--- Dataset excerpts ---

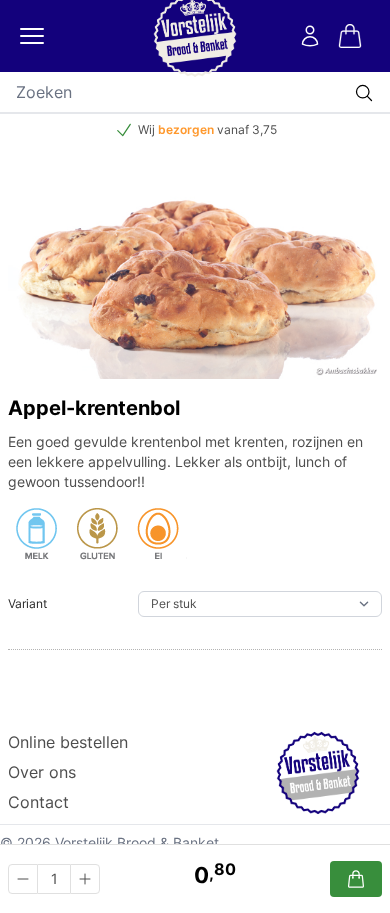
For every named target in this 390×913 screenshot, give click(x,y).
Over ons (42, 772)
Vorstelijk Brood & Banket (137, 842)
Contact (38, 802)
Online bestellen (68, 742)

---

Leave the pictures out and output the rest of the data word for word.

● Your solution:
For every named target in this 390×913 screenshot, give click(x,y).
Over ons (42, 772)
Vorstelijk Brood & Banket (137, 842)
Contact (38, 802)
Online bestellen (68, 742)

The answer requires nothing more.